**Exercise requirements:** Render every line of the entries below as a numbered list, omitting any blank lines. Leave the pictures out of your answer.
:: Materials provided
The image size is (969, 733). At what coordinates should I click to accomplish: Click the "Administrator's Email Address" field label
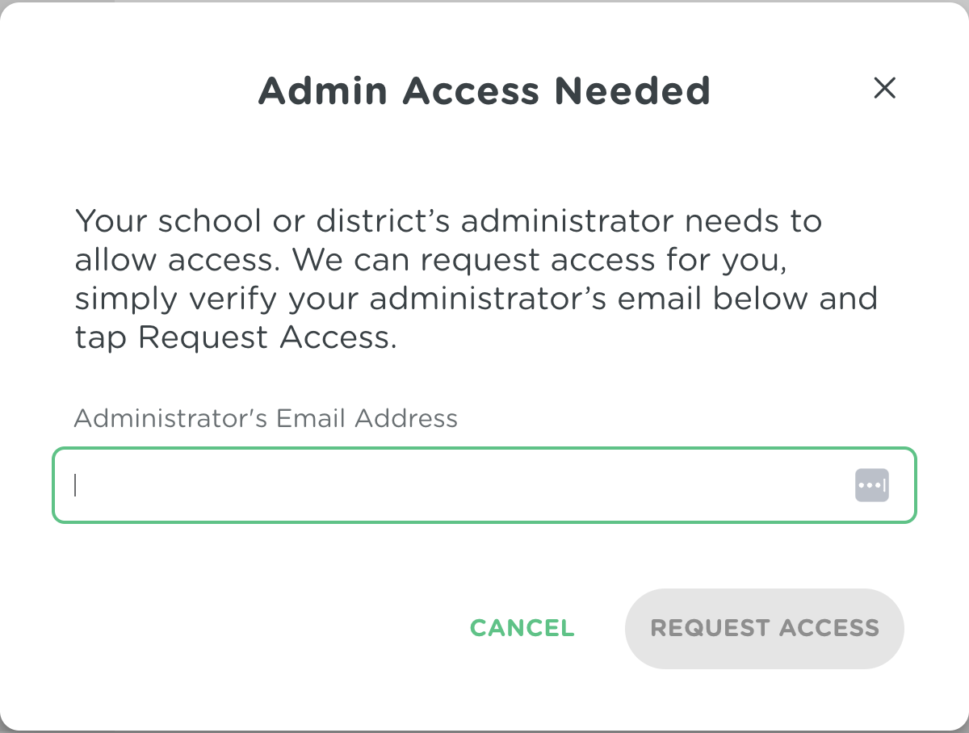click(266, 418)
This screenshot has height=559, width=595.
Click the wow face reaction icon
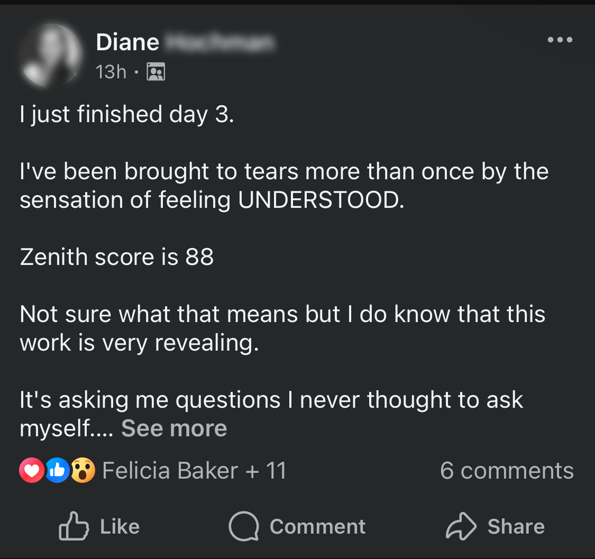point(82,471)
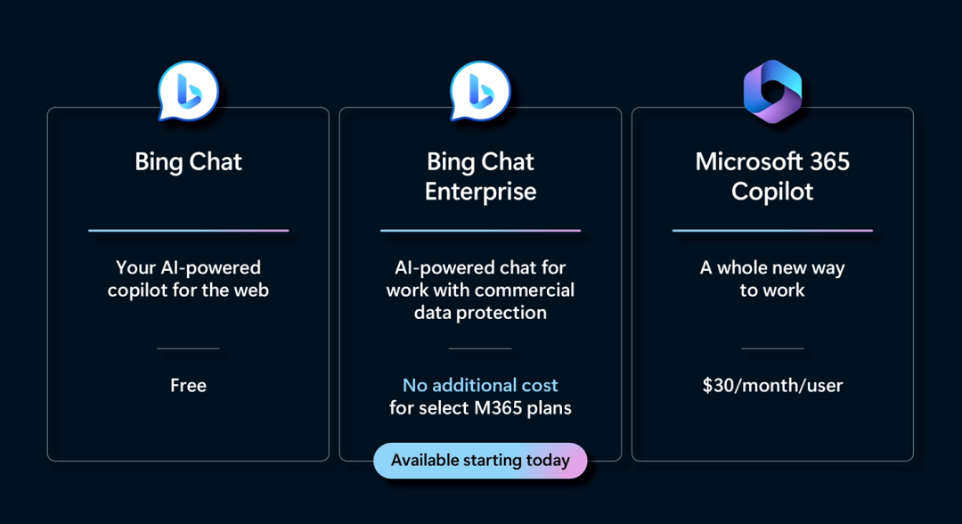Image resolution: width=962 pixels, height=524 pixels.
Task: Click thin gray separator above '$30/month/user'
Action: (x=772, y=348)
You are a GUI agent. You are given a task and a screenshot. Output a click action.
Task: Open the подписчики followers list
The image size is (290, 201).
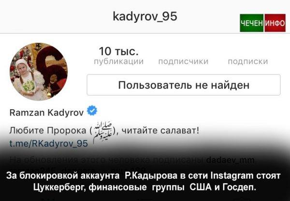183,61
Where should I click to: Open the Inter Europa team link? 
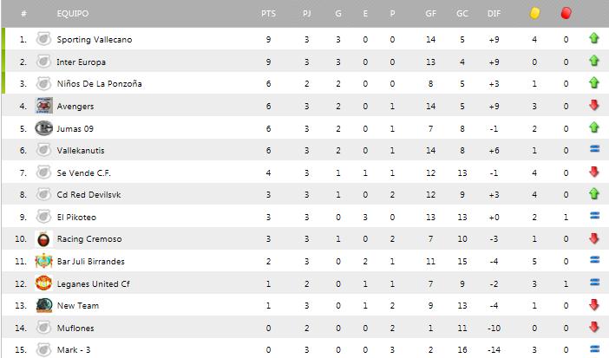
::::
**Task output:**
1. The image size is (969, 733). At what coordinates should I click to accomplish: Click the "Administrator's Email Address" field label
2. click(266, 418)
3. This screenshot has height=559, width=595.
4. Click the wow face reaction icon
5. point(82,471)
6. Image resolution: width=962 pixels, height=524 pixels.
7. Task: Click thin gray separator above '$30/month/user'
8. Action: (x=772, y=348)
9. You are a GUI agent. You are given a task and a screenshot. Output a click action.
10. Task: Open the подписчики followers list
11. The image size is (290, 201).
12. 183,61
13. Where should I click to: Open the Inter Europa team link? 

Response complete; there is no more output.